• **Task instructions**
Tally the lines of the material below that contain the string "paintbrush", treating uppercase and lowercase as different, and reply with only that number.

• **Given data**
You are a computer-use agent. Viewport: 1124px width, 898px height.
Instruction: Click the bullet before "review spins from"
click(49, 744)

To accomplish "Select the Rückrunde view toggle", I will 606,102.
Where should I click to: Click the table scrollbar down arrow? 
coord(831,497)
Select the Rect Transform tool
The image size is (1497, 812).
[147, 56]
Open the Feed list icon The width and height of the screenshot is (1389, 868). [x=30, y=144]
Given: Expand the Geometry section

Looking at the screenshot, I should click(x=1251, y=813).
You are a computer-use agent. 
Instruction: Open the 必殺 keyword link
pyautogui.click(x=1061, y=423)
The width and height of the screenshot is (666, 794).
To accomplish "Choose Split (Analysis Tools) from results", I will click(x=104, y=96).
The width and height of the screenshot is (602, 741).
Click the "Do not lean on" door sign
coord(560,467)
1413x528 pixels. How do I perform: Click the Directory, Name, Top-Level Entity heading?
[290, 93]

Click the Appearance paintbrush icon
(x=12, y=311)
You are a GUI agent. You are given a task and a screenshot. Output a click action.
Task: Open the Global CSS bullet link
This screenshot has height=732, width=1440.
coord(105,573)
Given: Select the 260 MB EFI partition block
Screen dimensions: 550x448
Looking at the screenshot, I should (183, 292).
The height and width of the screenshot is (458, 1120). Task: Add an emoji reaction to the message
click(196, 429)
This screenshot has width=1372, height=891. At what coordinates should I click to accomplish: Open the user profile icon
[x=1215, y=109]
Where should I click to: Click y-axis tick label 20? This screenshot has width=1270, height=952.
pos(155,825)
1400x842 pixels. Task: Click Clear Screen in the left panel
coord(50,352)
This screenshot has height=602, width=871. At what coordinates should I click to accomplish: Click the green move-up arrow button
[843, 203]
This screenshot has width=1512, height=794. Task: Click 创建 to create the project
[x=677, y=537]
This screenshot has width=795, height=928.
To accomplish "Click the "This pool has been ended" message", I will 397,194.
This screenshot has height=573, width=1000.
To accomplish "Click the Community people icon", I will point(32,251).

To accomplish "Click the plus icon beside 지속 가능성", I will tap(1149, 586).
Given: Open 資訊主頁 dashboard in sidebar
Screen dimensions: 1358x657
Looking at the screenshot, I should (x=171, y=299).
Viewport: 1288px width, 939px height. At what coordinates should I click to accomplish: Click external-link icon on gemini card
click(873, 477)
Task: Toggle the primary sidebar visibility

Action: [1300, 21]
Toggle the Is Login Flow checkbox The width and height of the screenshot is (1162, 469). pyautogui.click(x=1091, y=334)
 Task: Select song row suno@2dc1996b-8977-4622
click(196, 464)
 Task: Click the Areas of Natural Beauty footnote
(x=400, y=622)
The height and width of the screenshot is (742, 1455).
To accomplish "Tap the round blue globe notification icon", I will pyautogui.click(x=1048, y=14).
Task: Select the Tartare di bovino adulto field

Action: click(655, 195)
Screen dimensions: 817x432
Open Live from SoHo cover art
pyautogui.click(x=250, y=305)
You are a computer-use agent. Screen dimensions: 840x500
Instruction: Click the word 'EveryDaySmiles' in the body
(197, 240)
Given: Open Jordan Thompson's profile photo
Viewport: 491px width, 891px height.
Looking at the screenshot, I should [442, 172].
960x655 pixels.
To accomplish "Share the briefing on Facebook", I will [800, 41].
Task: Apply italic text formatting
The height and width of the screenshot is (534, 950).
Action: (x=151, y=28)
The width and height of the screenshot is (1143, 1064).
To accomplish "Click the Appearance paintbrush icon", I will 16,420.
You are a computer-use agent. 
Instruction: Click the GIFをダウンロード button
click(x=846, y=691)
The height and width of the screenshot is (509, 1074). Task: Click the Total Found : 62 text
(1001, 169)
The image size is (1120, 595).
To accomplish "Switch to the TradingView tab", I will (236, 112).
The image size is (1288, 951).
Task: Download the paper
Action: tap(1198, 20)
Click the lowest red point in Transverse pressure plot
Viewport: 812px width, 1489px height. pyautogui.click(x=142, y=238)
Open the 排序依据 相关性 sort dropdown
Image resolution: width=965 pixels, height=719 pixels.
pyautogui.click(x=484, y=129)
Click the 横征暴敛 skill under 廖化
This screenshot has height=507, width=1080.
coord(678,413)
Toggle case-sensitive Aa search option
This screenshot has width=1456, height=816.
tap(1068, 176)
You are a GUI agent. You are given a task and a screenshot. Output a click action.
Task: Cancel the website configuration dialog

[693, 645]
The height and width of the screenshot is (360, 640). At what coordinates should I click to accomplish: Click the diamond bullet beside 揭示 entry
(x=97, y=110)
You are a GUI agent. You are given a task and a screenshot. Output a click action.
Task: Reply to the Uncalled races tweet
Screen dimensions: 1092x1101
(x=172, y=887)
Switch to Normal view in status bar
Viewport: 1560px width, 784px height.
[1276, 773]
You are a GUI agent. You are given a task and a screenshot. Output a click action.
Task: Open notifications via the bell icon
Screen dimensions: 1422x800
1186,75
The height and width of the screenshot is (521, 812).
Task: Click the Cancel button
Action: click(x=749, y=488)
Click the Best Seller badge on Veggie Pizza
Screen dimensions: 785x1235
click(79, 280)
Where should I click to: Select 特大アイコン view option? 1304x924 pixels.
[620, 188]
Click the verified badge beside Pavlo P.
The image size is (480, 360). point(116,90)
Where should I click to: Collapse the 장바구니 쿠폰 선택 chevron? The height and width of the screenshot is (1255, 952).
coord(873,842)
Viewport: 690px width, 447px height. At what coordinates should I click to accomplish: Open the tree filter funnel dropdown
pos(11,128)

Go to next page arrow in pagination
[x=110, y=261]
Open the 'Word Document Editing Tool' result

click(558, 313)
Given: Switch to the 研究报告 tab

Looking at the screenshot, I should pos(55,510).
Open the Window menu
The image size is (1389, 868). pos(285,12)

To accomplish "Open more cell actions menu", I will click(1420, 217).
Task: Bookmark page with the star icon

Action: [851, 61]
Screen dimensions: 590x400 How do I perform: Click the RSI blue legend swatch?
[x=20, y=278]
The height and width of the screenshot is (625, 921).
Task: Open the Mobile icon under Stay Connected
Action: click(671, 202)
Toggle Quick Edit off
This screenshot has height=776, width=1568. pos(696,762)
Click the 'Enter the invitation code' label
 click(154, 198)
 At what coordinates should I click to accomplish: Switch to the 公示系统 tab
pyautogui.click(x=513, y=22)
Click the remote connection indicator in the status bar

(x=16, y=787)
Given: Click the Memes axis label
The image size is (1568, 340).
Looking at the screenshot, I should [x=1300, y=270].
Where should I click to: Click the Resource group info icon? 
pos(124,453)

• **Output**
2